Stored data entries
________________
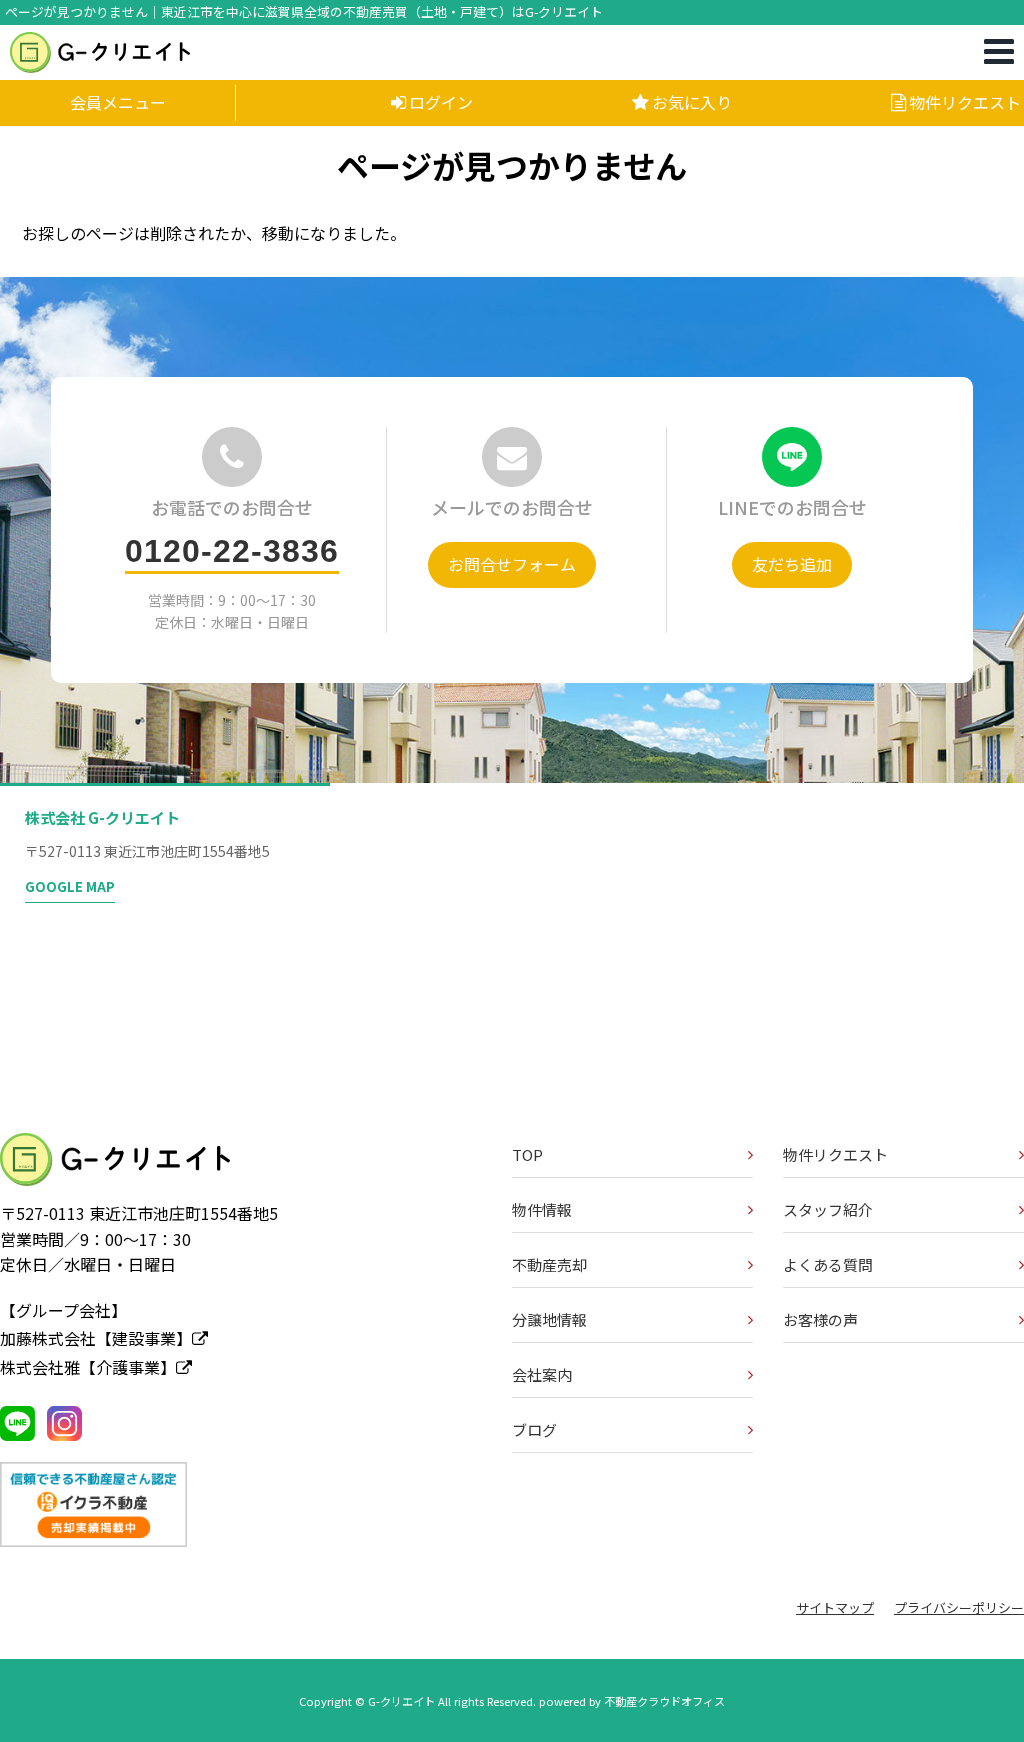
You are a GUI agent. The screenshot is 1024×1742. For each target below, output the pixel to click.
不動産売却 (549, 1264)
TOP (527, 1154)
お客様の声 (820, 1319)
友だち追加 (792, 564)
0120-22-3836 (232, 551)
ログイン (441, 102)
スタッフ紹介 (828, 1209)
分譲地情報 (549, 1319)
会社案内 (542, 1374)
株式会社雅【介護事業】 (88, 1367)
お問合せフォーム (512, 564)
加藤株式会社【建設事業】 (96, 1338)
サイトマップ (835, 1607)
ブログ (534, 1429)
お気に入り (692, 102)
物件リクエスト (965, 102)
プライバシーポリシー (959, 1607)
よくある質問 (828, 1264)
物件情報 (542, 1209)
________________
— HOW TO COMPLETE THIS TASK —
Could you reproduce, exactly as written, the lines running from the one with "スタッフ紹介 (828, 1209)" to the end of the entries above?

— TASK RESULT —
スタッフ紹介 (828, 1209)
分譲地情報 (549, 1319)
会社案内 (542, 1374)
株式会社雅【介護事業】 (88, 1367)
お問合せフォーム (512, 564)
加藤株式会社【建設事業】 (96, 1338)
サイトマップ (835, 1607)
ブログ (534, 1429)
お気に入り (692, 102)
物件リクエスト (965, 102)
プライバシーポリシー (959, 1607)
よくある質問 (828, 1264)
物件情報 (542, 1209)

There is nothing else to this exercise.